January 11: The Earl of Moray, regent of Scotland, is fatally wounded by a gunshot fired from a window as he is riding through Lithlingow (depiction at stained-glass window at St. Giles Church in Edinburgh)
January 23 – The assassination of Scottish regent James Stewart, 1st Earl of Moray, by James Hamilton, the first known shooting of a national leader, throws Scotland into civil war. Having loaded a carbine rifle and carried it into the Linlithgow home of his uncle, the Archbishop of St Andrews, Hamilton stands at an upstairs window overlooking the street where Moray will ride by on horseback as part of cavalcade. Once Moray comes into range, Hamilton fires and fatally wounds the regent for King James VI.

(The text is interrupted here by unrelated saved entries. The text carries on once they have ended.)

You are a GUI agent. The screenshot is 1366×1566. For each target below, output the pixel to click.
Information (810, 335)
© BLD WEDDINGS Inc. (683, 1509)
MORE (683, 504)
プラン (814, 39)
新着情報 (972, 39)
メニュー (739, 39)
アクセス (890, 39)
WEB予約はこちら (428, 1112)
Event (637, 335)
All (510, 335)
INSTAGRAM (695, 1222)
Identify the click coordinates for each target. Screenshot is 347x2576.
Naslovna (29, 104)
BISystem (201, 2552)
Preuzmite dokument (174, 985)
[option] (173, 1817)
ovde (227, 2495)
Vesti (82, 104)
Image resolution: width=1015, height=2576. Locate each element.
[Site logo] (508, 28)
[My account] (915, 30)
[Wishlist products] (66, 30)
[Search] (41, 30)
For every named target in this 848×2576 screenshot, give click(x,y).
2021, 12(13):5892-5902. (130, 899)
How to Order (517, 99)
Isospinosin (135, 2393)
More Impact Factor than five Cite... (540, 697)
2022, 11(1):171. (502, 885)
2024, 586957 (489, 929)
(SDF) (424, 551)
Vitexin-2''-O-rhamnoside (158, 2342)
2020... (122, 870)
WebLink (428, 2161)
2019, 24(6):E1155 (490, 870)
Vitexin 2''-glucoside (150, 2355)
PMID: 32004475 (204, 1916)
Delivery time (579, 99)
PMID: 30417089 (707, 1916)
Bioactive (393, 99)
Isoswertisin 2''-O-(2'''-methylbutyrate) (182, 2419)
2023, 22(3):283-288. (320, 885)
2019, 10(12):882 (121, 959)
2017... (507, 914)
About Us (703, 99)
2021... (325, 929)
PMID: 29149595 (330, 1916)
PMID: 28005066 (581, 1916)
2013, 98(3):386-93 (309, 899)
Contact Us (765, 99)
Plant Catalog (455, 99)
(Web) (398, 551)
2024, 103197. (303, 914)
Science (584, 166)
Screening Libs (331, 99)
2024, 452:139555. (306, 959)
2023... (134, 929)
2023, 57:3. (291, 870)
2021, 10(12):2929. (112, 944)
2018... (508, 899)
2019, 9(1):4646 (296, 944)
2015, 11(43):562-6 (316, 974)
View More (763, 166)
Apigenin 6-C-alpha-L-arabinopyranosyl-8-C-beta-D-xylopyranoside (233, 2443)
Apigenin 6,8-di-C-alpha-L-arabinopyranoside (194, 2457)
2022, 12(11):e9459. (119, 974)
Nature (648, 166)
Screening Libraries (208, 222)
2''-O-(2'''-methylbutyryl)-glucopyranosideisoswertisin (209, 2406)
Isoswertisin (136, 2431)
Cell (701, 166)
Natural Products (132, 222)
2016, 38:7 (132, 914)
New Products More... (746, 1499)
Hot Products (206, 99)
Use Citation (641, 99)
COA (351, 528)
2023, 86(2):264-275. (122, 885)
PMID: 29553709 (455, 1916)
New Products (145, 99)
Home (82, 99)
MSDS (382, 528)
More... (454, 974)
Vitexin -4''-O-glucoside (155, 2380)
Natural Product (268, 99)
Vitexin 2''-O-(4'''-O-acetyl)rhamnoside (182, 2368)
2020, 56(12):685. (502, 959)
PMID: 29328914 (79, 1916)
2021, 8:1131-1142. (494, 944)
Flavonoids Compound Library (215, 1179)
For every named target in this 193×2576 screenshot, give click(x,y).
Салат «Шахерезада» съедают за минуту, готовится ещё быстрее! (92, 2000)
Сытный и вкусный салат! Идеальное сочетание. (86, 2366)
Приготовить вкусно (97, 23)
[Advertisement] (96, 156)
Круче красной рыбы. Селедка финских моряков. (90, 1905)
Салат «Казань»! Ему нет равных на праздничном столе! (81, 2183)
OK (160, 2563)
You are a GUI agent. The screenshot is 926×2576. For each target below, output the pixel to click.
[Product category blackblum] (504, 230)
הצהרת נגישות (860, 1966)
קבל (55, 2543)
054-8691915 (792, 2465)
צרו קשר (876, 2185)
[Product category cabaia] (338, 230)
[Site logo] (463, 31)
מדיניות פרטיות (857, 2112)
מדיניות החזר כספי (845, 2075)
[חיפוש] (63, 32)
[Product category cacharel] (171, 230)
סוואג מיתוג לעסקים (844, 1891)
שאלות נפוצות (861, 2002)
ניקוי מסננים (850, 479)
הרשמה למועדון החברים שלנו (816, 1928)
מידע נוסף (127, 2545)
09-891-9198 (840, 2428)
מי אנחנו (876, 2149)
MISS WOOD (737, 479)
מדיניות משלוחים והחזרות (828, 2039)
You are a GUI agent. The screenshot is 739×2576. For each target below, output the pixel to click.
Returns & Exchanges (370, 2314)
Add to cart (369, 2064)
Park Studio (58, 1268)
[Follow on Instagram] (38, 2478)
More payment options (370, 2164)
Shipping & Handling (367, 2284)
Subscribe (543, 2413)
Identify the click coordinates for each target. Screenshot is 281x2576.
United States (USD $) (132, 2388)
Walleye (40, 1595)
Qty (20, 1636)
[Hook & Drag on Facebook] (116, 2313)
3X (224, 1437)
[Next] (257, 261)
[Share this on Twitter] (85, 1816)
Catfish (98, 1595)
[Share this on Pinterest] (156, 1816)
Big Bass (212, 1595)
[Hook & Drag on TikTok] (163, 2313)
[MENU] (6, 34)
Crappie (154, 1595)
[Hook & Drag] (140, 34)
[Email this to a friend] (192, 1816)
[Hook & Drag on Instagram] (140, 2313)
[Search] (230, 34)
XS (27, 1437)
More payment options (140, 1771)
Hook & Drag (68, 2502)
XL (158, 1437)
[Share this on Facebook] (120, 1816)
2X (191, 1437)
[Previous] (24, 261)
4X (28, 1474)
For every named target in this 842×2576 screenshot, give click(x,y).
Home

March 28 – The ambassador of the Ottoman Sultan Selim II goes before the governing Council of the Venetian Republic and requests that Venice surrender the island of Cyprus. The Council rejects the demand and prepares to go to war with the Ottoman Empire.
September 9 – Nicosia falls to the Turks under the command of General Lala Mustafa Pasha. After the Ottomans breach the walls, the Venetian defenders are massacred and the women and boys are sold into slavery.
October 3 – Princess Anna of Austria arrives in Spain to become the Queen Consort of Spain as the bride of her uncle King Philip of Spain, whom she had married by proxy on May 4. Having traveled through the Netherlands, she asks King Philip to spare the life of the rebel Floris of Montmorency, but the King arranges the strangulation of Floris on October 14.
November 17 – A major earthquake strikes the Italian city of Ferrara at 3:00 in the morning local time, destroying 40 percent of the buildings in the city, but causing only 171 deaths. After the initial shocks, a sequence of aftershocks continue for four years, with over 2,000 in the period from November 1570 to February 1571.
The Whitechapel Bell Foundry is known to be in existence in London. By 2017, when it closes its premises in Whitechapel, it will be the oldest manufacturing company in Great Britain.